Merhaba
gönül dostlarım.
Sevelim
sevilelim, sevgi her inancın ve barışın temel taşıdır.
Mevlana
da, dünya yaşamına yabancılaşmak ister, ama bu yönde herhangi bir düşünce ya da
eylem geliştiremez. Bilinen tek yöntem, “nefis
öldürme”dir. Raks ve müzik, insanı özdeksel hazlardan uzaklaştırıyor, ama
bunların dünya yaşamına aykırı olduğu söylenemez. Mevlana’nın da böyle bir savı
yoktur.
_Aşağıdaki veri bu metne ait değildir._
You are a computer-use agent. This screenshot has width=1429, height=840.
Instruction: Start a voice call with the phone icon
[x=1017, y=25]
Ancak, sema ve müzik eşliğinde, büyük coşku ile “vecd alemi”ne girildiği düşünülürse, raksın ve müziğin insanı dünya
yaşamında ötelere götürmeye yarayan bir yöntem olarak kabul edildiği ileri
sürülebilir.
Mevlana,
bir mutasavvıf olarak “dünya yaşamı”na
serindir. Bu kuşkusuzdur. Bu yüzden, yoksulları sever, yoksulluğa çatanları
kınar. “Kalp akça, sarrafın canı
düşmanıdır… yoksula köpekten başkası düşman olur mu? (…) Bu sözün düşmanı,
şimdi gözüme şöyle görünmede.. Cehenneme baş aşağı düşmüş.”
İnsan
yüreğinin taşıdığı en büyük yük “kin”dir.
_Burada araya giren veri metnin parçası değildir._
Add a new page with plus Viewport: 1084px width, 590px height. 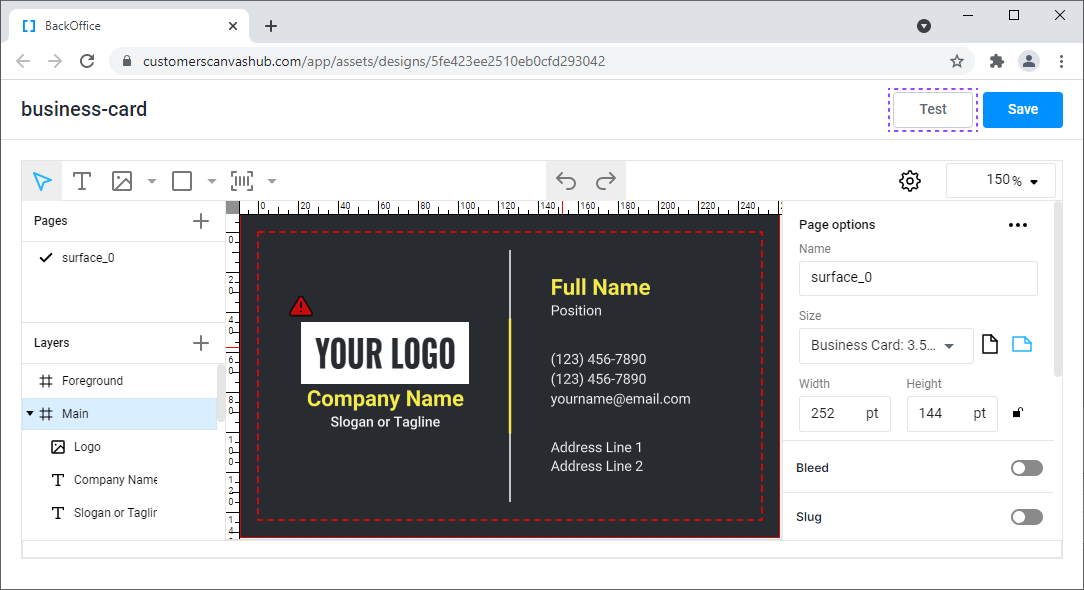click(201, 221)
Kin besleyen insan, tüm yaşamı boyunca kimseyi sevemez, kimseyi bağışlayamaz,
hiçbir olayı ve durumu “hoşgörü” ile karşılayamaz. Kin, insanın duygu ve düşün
dünyasını sardı mı, insanı tüm insansal ilişkilerde yabanlaştırır. “Öc ve şiddet”, kinci insanın ruhunu
kapsar. Böyle bir insan, her türlü insansal süsten yoksundur.
Gerçekten
kinci insan, bilinmeyen bir “kibir’in” sahibidir. Sürekli ikiyüzlülük
içindedir. Böyle insanlar, hiçbir zaman “bağışlama” erdemini içlerine
sindiremezler.
Mevlana’nın
öğütlerinden bazılarını sunarak yazıma son vermek istiyorum.
“Cömertlikte
ve yardım etmede akar su gibi ol!”
“Şefkat
ve merhamette güneş gibi ol!”
“Başkalarının
kusurunu örtmede gece gibi ol!”
“Hiddet
ve asabiyette ölü gibi ol!”
“Alçakgönüllülükte
toprak gibi ol!”
“Hoşgörülülükte
deniz gibi ol!”
“Ya
olduğun gibi görün, ya da göründüğün gibi ol!”